Puccio d’Aniello (Pulecenella), Zeza e… Zezella, ‘a figlia da’ ‘mmaretà
di
Dora Liguori
Farsa comica con musiche su un canovaccio del 600 napoletano
Farsa in due parti di Dora Liguori
Il personaggio o la maschera di Pulecenella, con ogni probabilità, trae le sue origini da Maccus, personaggio delle “Atellane” risalente al IV secolo a.C., maschera ritrovabile, sia pure con altre sfaccettature, anche nelle “Cavaiole”. In ogni caso il Pulcinella che conosciamo o la sua maschera, nasce compiutamente, alla fine del seicento, a Napoli, dalla fantasia del capuano Silvio Fiorillo (attore e scrittore) che individua, in Acerra, il luogo natale di Pulecenella (Puccio d’Aniello).
Il personaggio si afferma nel tempo (soprattutto alla metà del settecento) sino a diventare il protagonista, unitamente alla moglie Zeza (Lucrezia) e alla figlia Zezella (Vicenzella), di numerosissime farse, sempre ispirate alle vicissitudini della povera gente, condite però dalla innata arguzia e dalla comicità dirompente insita nel popolo napoletano. Dette farse si limitavano ad essere dei canovacci che, lasciati, poi, alle capacità d’improvvisazione degli attori, divenivano esilaranti spettacoli teatrali, eseguiti in appositi luoghi chiusi, non ancora propriamente teatri, e più spesso nelle grandi piazza (Napoli-Largo di Castello), con testi carichi di doppi sensi, scabrosi e scollacciati, ma anche pervasi e illuminati dalla tipica saggezza popolare. Infatti, con l’avvento di Pulecenella, Napoli trova, in questo personaggio, l’essenza della sua anima partenopea, un qualcosa che ha consentito ai napoletani di sopravvivere a tutto e a tutti: disgrazie, fame e colera, invasioni straniere comprese. Fondamentalmente Pulcinella è un filosofo!

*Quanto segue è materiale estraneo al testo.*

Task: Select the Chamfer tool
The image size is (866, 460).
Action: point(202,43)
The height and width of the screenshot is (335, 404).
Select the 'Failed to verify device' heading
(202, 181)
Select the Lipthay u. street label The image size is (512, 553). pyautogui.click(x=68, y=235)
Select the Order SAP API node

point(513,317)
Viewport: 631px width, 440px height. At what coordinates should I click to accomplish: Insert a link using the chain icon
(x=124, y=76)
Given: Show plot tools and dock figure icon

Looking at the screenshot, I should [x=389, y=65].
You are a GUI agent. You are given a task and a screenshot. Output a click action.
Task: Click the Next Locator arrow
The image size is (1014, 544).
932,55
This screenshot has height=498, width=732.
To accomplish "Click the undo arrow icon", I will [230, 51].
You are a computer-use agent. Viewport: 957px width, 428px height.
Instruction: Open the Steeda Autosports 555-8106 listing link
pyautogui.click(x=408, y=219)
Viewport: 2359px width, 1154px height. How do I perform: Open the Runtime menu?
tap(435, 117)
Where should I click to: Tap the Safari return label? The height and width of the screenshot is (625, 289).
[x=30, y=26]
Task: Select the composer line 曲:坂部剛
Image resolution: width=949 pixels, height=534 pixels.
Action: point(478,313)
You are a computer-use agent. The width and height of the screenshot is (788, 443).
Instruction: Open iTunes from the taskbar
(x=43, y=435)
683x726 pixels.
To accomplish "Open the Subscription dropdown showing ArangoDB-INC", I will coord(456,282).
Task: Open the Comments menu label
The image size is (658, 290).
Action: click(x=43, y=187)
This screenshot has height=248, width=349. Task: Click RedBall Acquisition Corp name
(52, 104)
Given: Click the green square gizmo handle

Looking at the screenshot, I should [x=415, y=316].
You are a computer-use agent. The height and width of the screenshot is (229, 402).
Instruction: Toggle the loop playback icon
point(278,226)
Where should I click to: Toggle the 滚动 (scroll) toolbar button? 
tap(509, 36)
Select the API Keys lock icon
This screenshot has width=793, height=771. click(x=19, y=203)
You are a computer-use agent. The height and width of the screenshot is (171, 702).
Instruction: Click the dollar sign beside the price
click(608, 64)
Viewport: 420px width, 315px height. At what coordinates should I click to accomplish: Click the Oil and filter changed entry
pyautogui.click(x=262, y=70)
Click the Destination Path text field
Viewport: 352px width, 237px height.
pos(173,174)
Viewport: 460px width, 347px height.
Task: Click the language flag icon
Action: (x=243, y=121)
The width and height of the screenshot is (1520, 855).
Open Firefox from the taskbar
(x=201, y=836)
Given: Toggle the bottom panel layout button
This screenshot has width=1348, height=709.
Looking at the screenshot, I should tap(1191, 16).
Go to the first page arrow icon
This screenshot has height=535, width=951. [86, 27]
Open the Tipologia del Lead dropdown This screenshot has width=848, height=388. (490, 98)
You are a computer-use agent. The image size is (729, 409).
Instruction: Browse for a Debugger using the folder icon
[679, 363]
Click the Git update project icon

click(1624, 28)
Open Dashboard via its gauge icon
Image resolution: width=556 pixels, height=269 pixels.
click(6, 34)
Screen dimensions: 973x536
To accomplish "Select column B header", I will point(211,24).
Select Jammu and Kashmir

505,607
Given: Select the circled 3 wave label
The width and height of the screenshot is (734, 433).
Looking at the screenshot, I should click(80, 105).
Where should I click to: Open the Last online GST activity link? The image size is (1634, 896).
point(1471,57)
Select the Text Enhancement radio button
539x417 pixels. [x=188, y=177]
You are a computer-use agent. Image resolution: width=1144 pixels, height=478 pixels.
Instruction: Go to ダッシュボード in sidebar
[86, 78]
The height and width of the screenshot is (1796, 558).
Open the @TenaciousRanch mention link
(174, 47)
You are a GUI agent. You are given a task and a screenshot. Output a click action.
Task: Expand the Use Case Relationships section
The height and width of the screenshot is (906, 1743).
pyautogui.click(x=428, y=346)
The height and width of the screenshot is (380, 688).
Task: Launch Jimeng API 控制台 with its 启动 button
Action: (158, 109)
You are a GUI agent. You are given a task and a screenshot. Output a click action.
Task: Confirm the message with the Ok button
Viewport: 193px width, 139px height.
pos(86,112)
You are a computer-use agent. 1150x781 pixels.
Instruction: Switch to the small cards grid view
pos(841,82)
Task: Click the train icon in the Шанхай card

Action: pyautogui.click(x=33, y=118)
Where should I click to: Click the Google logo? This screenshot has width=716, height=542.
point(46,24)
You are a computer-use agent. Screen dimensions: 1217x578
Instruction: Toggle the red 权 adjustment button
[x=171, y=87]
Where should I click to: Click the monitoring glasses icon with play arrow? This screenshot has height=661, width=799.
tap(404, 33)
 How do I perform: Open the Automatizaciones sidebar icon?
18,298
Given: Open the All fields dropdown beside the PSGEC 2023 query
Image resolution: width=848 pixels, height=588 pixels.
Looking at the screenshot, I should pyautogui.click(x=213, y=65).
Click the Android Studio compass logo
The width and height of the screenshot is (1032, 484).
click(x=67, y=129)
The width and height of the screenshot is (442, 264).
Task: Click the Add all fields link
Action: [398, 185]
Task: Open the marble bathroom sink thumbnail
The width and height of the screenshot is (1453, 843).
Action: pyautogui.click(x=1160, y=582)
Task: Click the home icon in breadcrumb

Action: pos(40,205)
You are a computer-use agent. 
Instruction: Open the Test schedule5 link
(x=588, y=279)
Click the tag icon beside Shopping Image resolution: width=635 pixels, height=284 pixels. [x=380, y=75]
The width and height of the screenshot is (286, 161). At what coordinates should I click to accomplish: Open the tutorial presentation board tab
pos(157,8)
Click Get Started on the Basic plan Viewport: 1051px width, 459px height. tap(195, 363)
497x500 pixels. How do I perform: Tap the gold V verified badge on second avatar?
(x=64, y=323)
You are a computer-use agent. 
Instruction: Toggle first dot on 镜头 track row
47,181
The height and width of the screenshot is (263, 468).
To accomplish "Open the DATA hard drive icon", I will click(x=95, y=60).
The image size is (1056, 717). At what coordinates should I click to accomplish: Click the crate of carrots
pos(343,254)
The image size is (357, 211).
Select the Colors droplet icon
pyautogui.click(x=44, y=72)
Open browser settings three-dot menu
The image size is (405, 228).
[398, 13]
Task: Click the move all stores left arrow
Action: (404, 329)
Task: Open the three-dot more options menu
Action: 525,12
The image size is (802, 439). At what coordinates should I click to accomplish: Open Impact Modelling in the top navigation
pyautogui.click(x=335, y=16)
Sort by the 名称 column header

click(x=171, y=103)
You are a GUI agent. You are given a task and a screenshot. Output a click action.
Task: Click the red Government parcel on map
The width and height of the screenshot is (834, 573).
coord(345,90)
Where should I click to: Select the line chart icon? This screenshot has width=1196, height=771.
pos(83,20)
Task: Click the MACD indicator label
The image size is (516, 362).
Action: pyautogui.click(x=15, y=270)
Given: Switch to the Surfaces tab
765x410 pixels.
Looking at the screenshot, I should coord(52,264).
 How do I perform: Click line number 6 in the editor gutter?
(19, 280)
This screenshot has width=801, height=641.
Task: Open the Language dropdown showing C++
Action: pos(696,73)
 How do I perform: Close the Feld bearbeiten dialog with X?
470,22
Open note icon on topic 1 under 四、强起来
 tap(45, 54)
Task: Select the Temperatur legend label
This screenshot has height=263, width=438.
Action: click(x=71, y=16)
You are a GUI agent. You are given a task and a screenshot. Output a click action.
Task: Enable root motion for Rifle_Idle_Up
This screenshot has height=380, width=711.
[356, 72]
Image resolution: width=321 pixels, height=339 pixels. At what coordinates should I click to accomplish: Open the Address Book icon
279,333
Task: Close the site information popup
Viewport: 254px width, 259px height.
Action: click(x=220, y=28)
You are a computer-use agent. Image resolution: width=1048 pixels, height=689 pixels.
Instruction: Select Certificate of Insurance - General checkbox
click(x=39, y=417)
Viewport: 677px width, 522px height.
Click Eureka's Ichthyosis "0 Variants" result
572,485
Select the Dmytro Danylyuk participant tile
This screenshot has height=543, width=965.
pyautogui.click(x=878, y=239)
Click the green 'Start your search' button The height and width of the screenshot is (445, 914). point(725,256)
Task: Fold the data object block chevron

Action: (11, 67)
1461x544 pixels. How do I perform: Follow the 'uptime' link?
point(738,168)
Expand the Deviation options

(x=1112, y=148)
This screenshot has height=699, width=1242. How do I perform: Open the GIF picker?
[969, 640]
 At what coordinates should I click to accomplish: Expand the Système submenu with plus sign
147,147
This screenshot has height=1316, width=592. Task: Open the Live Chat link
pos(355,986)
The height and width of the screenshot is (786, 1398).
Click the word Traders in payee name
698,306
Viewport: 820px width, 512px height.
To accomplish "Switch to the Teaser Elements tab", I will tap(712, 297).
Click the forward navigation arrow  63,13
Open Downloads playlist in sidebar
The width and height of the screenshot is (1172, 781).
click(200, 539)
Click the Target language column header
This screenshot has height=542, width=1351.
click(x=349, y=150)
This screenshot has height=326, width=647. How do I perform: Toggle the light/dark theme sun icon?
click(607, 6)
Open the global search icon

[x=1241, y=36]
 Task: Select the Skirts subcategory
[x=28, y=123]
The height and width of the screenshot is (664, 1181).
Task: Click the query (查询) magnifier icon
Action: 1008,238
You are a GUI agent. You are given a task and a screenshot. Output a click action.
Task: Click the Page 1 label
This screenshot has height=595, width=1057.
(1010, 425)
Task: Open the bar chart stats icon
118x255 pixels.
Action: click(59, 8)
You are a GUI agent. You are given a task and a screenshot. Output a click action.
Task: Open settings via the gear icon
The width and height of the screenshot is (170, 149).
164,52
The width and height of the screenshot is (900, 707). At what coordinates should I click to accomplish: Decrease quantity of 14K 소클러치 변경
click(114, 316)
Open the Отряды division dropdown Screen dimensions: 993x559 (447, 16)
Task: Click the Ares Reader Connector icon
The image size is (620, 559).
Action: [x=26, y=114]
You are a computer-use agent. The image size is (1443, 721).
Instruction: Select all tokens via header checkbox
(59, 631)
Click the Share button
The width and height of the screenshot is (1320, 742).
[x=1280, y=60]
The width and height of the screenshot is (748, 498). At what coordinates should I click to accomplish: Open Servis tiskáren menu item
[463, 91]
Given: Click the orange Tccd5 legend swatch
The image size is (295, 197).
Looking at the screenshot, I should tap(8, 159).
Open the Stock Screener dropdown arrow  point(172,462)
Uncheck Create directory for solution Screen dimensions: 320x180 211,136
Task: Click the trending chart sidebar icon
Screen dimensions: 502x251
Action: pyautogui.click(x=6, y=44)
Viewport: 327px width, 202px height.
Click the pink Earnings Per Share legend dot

Le farse riguardanti Pulcinella e la sua sgangherata famiglia, divenute sempre più popolari, con il bel tempo uscivano dal chiuso per dilagare, come già detto, nei cortili nobiliari o nelle pubbliche piazze, luoghi frequentati soprattutto da un popolino che non di rado amava interloquire con gli attori, come dire: teatro nel teatro. Infatti i testi delle farse non facevano altro che rispecchiare, in forma grottesca ed esagerata, quanto di norma avveniva nella gente comune; un motivo per il quale la maschera di Pulecenella, essere sbruffone, a volte vigliacco, con poca voglia di lavorare e, per questo, spesso mariuolo e malandrino ma, nell’intimo, uomo libero e orgoglioso della sua napoletaneità, venne subito amata dal popolo che, riconoscendosi in lui, divenne partecipe e sodale delle sue numerose sventure, tutte incentrate su qualcosa di molto conosciuto e praticato a Napoli: un’ eterna fame atavica.
La presente farsa “La Zeza” ovvero: “Puccio d’Aniello (Pulecenella) a mugliera Zeza e Zezella, ‘a figlia d’ammaretà”, che si avvale di musiche del seicento, è la ricostruzione di vari canovacci che vanno dal seicento sino alla metà dell’ottocento, all’interno dei quali si racconta di un Pulecenella che, nella sua “ingenuità”, pensa di far prevalere il suo volere nei confronti della moglie Zeza e della figlia Zezella. L’uomo, in un primo momento, è sconfitto dalle due donne, ma, essendo appunto un filosofo, accoglierà la disfatta con rassegnazione, soprattutto perché presto gli si presenterà l’opportunità di rifarsi. Alla fine, a perdere o a vincere saranno tutti. Infatti, a guidare gli avvenimenti verso una qualche soluzione sarà, ancora una volta, la logica comune di sgominare l’eterna “fame” che incombe e che tutti, in perfetto accordo, desiderano di allontanare. La vicenda, ancorché tutti gabbati, si chiude in gioia avendo, i protagonisti, ancora una volta, trovato chi pagherà… la cena presente e magari quella futura.
Dora Liguori, autrice del testo e della regia, nel riproporre la farsa, ha inteso riprendere gli archetipi della commedia dell’arte e, pertanto, ricreare una regia quasi priva di sovrastrutture, ha inteso ritornare all’essenzialità del teatro seicentesco popolare, basato soprattutto sulla parola e sulla gestualità degli attori. Infatti, nel seicento, lo spettacolo, pur provvisto di un testo ben costruito, si affidava alla bravura dei teatranti e alle loro capacità istrioniche, attori che sapevano, estemporaneamente, arricchire il testo, tanto da creare ogni sera il miracolo di una compiuta genialità teatrale che non avrebbe più avuto epigoni nel tempo.